Are crushing prices really Putin’s fault?
The Labor Department’s March report on inflation showed that the Consumer Price Index (CPI) was up by 8.5 percent over the past year. The core CPI, which excludes highly volatile energy and food prices, was up 6.5 percent over the past year. Anticipating the spike in inflation, the Biden administration blamed the Russian war in Ukraine for the surge in prices. A closer look reveals this not to the case.
Energy prices surged by 32 percent over the past year. Yet, energy prices have been increasing for well over a year. For example, gasoline prices have been on a steady rise since November 2020, when the effect of the stay-at-home COVID-19 orders, which suppressed travel, were long gone. Placing the blame on the Russian attack of Ukraine is misguided, and simply not true. The war certainly has not helped keep gas prices down, but to explain it in such a way is disingenuous.
But energy is not the only components of the CPI that showed sharp increases. Food prices, which surged by 8.8 percent over the past year, directly impacts everyone, particularly low-income Americans, who spend a larger share of their paycheck to feed their families. Food at home alone showed a 10 percent increase over the past year. When low-income Americans must use a larger share of their income on core necessities like food, shelter, energy, transportation, clothing and medical care, any unexpected expenses create a snowball effect of uncertainty that affects the well-being of everyone in a family.
With higher prices, higher wages are needed to keep up buying power. Yet, wage increase rarely keep up with inflation.
The takeaway from the significantly elevated CPI is that Americans are seeing price increases that have not been experienced for over four decades. The biggest concern is how long this will continue, and what can be done to bring inflation back under control.
Unfortunately, no one knows how long this will last. Crystal balls are rarely accurate and getting any consensus from economists is difficult. A plethora of economic data is available but using such data to predict the future is an inexact science at best.

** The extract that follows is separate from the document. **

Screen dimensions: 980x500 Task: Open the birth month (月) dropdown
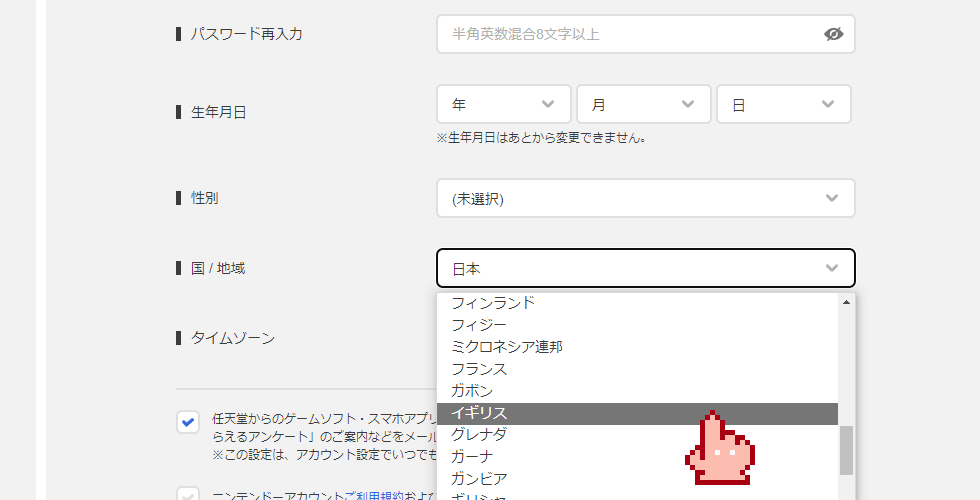pyautogui.click(x=643, y=104)
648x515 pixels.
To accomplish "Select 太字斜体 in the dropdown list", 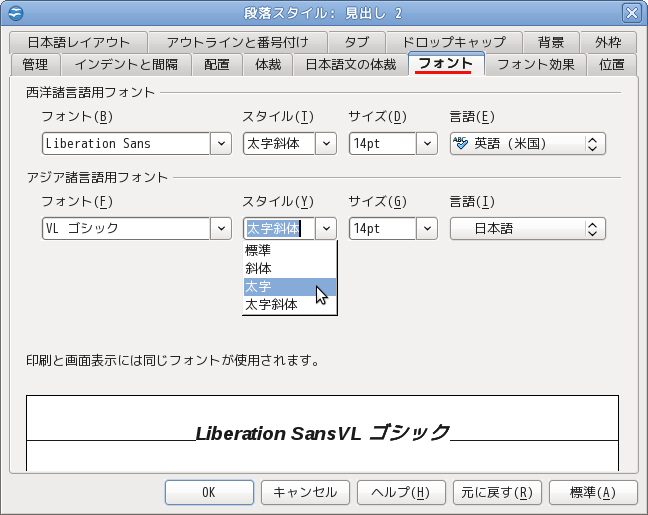I will tap(290, 305).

To bring inflation under control, the Federal Reserve has begun to raise interest rates, which will need to be continued for the rest of 2022, and possibly well into 2023. How high interest rates will need to go is also anyone’s guess.
Of even more concern is the national debt, which will require higher payments to service as interest rates climb. This also means that interest rates for unsecured debt like credit cards will increases, as will home mortgage loans, with 30-year mortgages recently topping 5 percent, after being below 3.20 percent throughout 2021. With unprecedented house price increases and higher mortgage rates, fewer people may be able to afford to enter the housing market, which could temper housing prices over the next year.
Given the massive infusion of stimulus money used to stabilize the economy during the early period of the pandemic, the price to be paid for such spending is now being paid by every American at the gas pump, at the grocery store, and at the retail outlet. There are no “free lunches,” so when money is spent in one way, someone must pay the price for such expenditures in other ways.
This is a whole new world for most Americans, who never experienced the Reagan-era inflation that we are poised to revisit in the next few years. How well this will be digested remains to be seen. What is certain is that everything we use and enjoy will cost more.
Sheldon H. Jacobson, Ph.D., is a founder professor of computer science and the Carle Illinois College of Medicine at the University of Illinois at Urbana-Champaign. He applies his expertise in data-driven risk-based decision-making to evaluate and inform public policy.